Comment by amarant
I feel like this is a trend in online writing lately, and it's leading me to more and more withdraw from online discourse. Whenever someone introduces something that greatly helps with something, there are a bunch of people who start pointing out that, while the new solution is waay better than anything before it, it's not 100% perfect, and therefore "it's benefits are exaggerated" or similar. If the new thing is in the public eye for long enough, those "exaggerated" complaints start morphing into "it's a scam", and shortly after that the new solution to yesterday's problem is the villain that must be stopped.

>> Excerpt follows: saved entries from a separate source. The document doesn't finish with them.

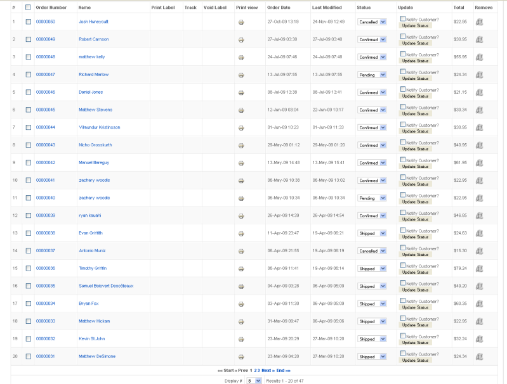Remove order 00000049 using trash icon
The width and height of the screenshot is (507, 384).
[479, 39]
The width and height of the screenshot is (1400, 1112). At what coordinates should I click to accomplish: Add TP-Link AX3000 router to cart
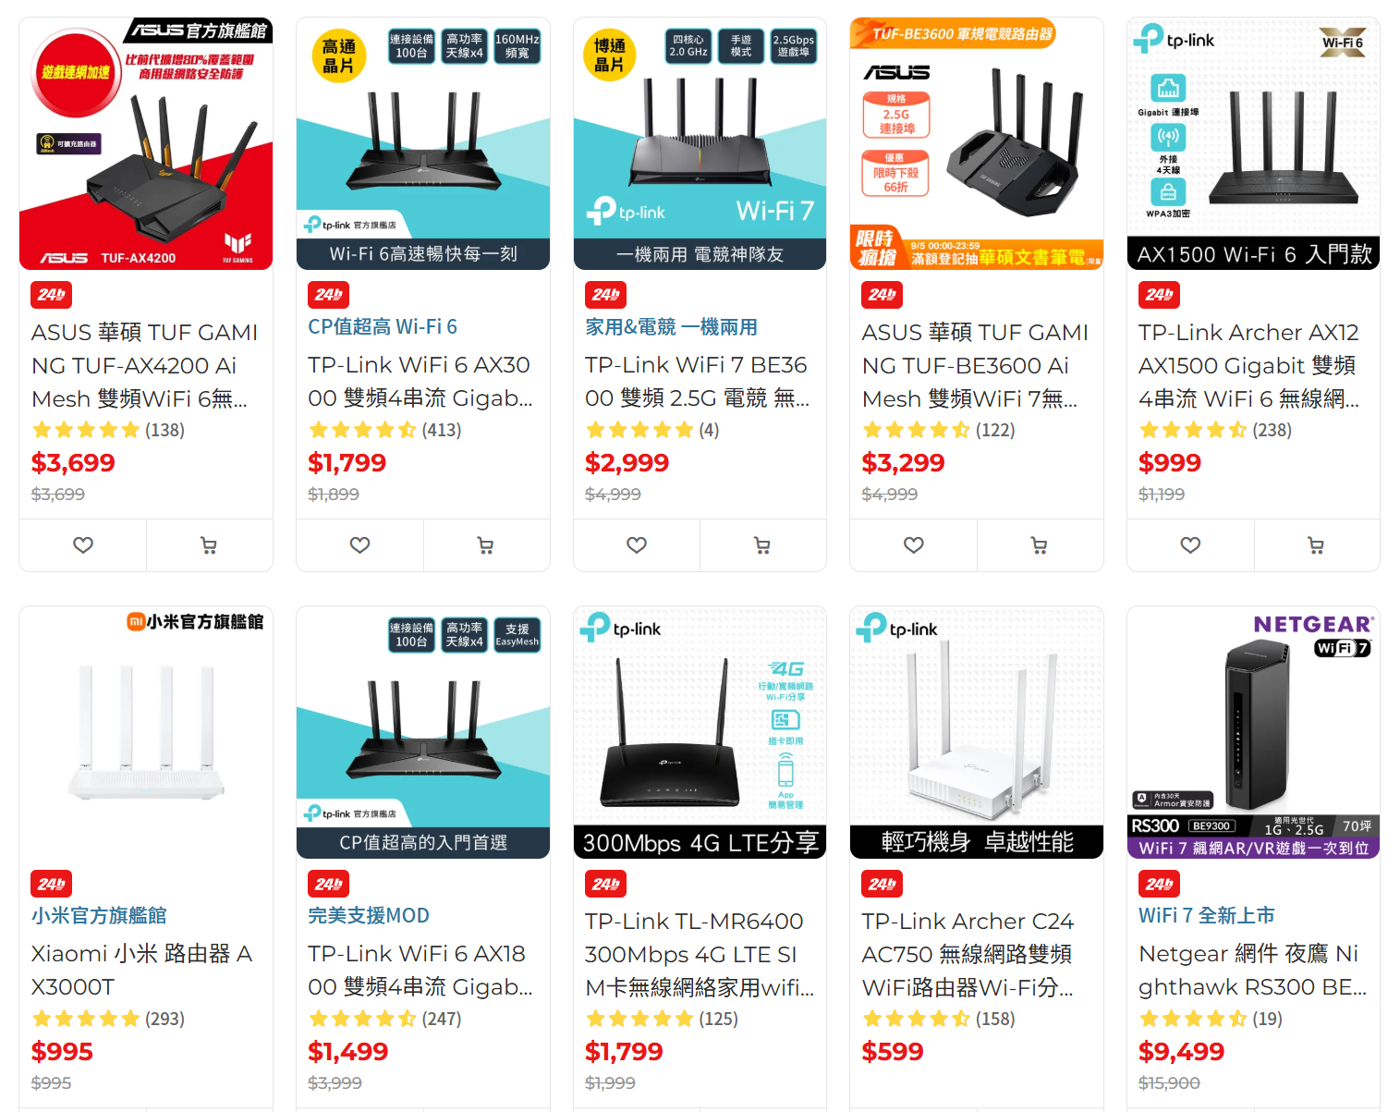pyautogui.click(x=486, y=545)
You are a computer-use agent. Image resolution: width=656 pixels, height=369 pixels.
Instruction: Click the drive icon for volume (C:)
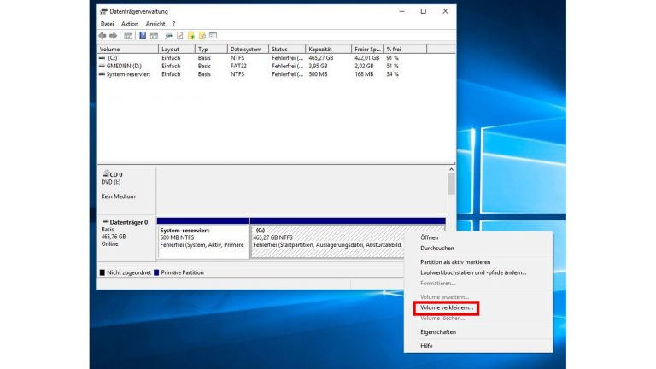click(x=103, y=57)
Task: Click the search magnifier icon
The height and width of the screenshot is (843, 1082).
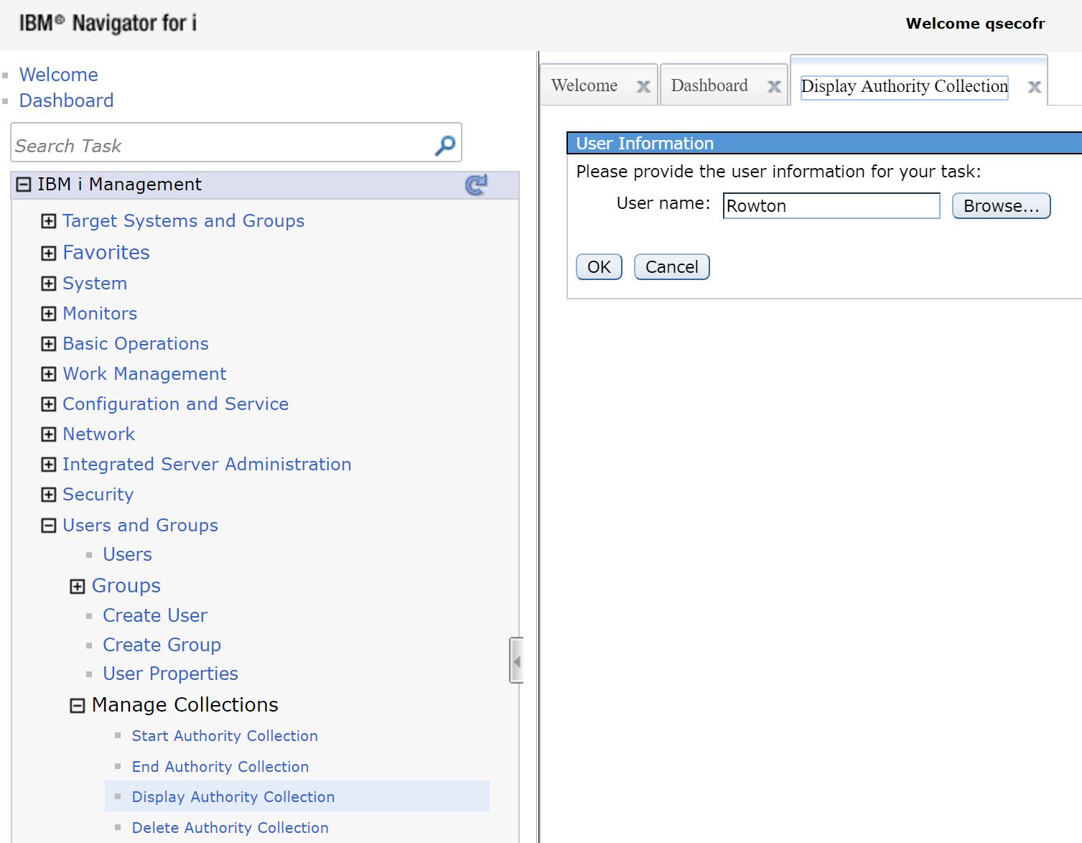Action: pos(445,146)
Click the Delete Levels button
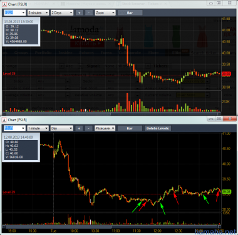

It's really confusing, and quite tiring.
A similar thing happened when the media learned about Ozempic (semaglutide) a while ago. Multiple progressive outlets, especially the Guardian, published articles stating the drug was overhyped, playing down its value, citing overweight women from "fat studies" academia (basically activists against the stigma of being overweight saying that being overweight itself is not the problem), emphasizing all its downsides etc. Of course they couldn't stop the hype, because the drug actually works.
Yet another example: In early 2020, for a few weeks many news sites claimed that face masks don't help against coronavirus transmission because there was "no evidence" that they did. Of course this wasn't true (the evidence was just limited, and the protection wasn't optimal), and they changed their tone quickly once multiple non-Asian countries started to introduce mask mandates for visiting public places.